Erica McDonald, health center administrator, told the committee at its regular monthly meeting that $150,000 was appropriated in a supplemental budget bill in the final weeks of Fiscal Year 2001. Then, she said, she read in a newspaper that the Senate had appropriated an additional $200,000 in the Fiscal Year 2002 budget it passed last week.
She said no one from the Senate contacted her to ask if the health center needed the equipment.
McDonald said it would cost $500,000 to set up a dialysis unit. She could not estimate how much it would cost annually to keep it running. "There has to be money dedicated to making it happen every day for the rest of the life of the facility. We're not doing this halfway," she said.
According to McDonald, the center would have to hire a nephrologist (a physician who specializes in kidney disease) and look at issues such as water quality, staff training, the number of patients to be served and transportation needs.

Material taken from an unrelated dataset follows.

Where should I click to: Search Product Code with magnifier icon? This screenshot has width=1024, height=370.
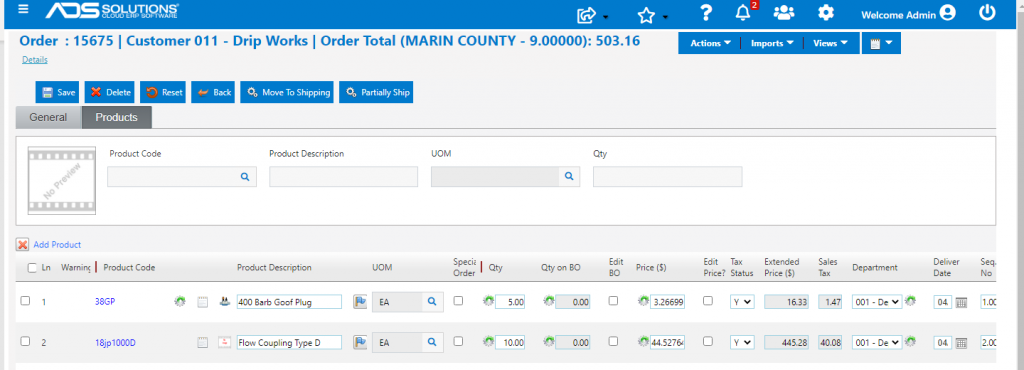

She said she was not willing to open a dialysis unit if it would take money away from other services at Myrah Keating Smith.
The advisory committee voted to ask the chief executive officer at Roy L. Schneider Hospital, which has oversight for the St. John center, to determine the feasibility of such an undertaking before any work begins.
"St. Johnians need dialysis, but the issue is where are they going to get it from — St. John or St. Thomas?" advisory committee member Jose Penn said.
Currently, they must go to Schneider Hospital for treatment, a trip that most patients find tiring. The advisory committee in the past has proposed that all of the dialysis patients be transported at one time to Schneider Hospital in a vehicle provided by the health center. But McDonald said the patients indicated they preferred to make the trip at their own convenience, rather than as a group.
After the meeting, McDonald allowed that such a sum of money as the Legislature has appropriated could be used to address the needs of more people than just the four to six St. John residents who are on dialysis. "Their struggle is real," she said, "but can we take this on?"